> Work to do
• a. In the vfio-ap patch thread, what is the name of the function pointer member of struct kvm_s390_module_hook?
• b. Go on with the vfio-ap patch thread from its last line.

Re: [PATCH v2] s390/vfio-ap: fix memory leak in mdev remove callback

From: Halil Pasic
Date: Wed May 19 2021 - 07:26:04 EST


On Wed, 19 May 2021 10:17:49 +0200
Christian Borntraeger <borntraeger@xxxxxxxxxx> wrote:

> On 19.05.21 01:27, Halil Pasic wrote:
> > On Tue, 18 May 2021 19:01:42 +0200
> > Christian Borntraeger <borntraeger@xxxxxxxxxx> wrote:
> >
> >> On 18.05.21 17:33, Halil Pasic wrote:
> >>> On Tue, 18 May 2021 15:59:36 +0200
> >>> Christian Borntraeger <borntraeger@xxxxxxxxxx> wrote:
> > [..]
> >>>>>>
> >>>>>> Would it help, if the code in priv.c would read the hook once
> >>>>>> and then only work on the copy? We could protect that with rcu
> >>>>>> and do a synchronize rcu in vfio_ap_mdev_unset_kvm after
> >>>>>> unsetting the pointer?
> >>>
> >>> Unfortunately just "the hook" is ambiguous in this context. We
> >>> have kvm->arch.crypto.pqap_hook that is supposed to point to
> >>> a struct kvm_s390_module_hook member of struct ap_matrix_mdev
> >>> which is also called pqap_hook. And struct kvm_s390_module_hook
> >>> has function pointer member named "hook".
> >>
> >> I was referring to the full struct.
> >>>
> >>>>>
> >>>>> I'll look into this.
> >>>>
> >>>> I think it could work. in priv.c use rcu_readlock, save the
> >>>> pointer, do the check and call, call rcu_read_unlock.
> >>>> In vfio_ap use rcu_assign_pointer to set the pointer and
> >>>> after setting it to zero call sychronize_rcu.
> >>>
> >>> In my opinion, we should make the accesses to the
> >>> kvm->arch.crypto.pqap_hook pointer properly synchronized. I'm
> >>> not sure if that is what you are proposing. How do we usually
> >>> do synchronisation on the stuff that lives in kvm->arch?
> >>>
> >>
> >> RCU is a method of synchronization. We make sure that structure
> >> pqap_hook is still valid as long as we are inside the rcu read
> >> lock. So the idea is: clear pointer, wait until all old readers
> >> have finished and the proceed with getting rid of the structure.

> Data entries
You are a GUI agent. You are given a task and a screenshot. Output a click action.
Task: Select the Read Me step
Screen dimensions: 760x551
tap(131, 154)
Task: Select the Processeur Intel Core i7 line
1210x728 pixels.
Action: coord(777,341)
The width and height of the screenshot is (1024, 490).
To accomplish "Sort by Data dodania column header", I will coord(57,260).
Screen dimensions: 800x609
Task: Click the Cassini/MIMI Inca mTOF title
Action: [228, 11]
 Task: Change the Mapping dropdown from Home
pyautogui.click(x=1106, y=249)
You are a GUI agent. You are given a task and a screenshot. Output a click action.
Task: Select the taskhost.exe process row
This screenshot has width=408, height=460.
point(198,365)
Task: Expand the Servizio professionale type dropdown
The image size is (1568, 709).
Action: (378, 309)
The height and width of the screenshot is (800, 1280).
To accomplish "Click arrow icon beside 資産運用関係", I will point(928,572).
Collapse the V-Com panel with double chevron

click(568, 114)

> Answers for this exercise
• a. It is named "hook".

• b.
> >
> > Yes I know that RCU is a method of synchronization, but I'm not
> > very familiar with it. I'm a little confused by "read the hook
> > once and then work on a copy". I guess, I would have to read up
> > on the RCU again to get clarity. I intend to brush up my RCU knowledge
> > once the patch comes along. I would be glad to have your help when
> > reviewing an RCU based solution for this.
>
> Just had a quick look. Its not trivial, as the hook function itself
> takes a mutex and an rcu section must not sleep. Will have a deeper
> look.

I refreshed my RCU knowledge and RCU seems to be a reasonable choice
here. I don't think we have to make the rcu read section span the
call to the callback. That is something like

--- a/arch/s390/kvm/priv.c
+++ b/arch/s390/kvm/priv.c
@@ -613,6 +613,7 @@ static int handle_pqap(struct kvm_vcpu *vcpu)
unsigned long reg0;
int ret;
uint8_t fc;
+ int (*pqap_hook)(struct kvm_vcpu *vcpu);

/* Verify that the AP instruction are available */
if (!ap_instructions_available())
@@ -657,14 +658,21 @@ static int handle_pqap(struct kvm_vcpu *vcpu)
* Verify that the hook callback is registered, lock the owner
* and call the hook.
*/
+ rcu_read_lock();
if (vcpu->kvm->arch.crypto.pqap_hook) {
- if (!try_module_get(vcpu->kvm->arch.crypto.pqap_hook->owner))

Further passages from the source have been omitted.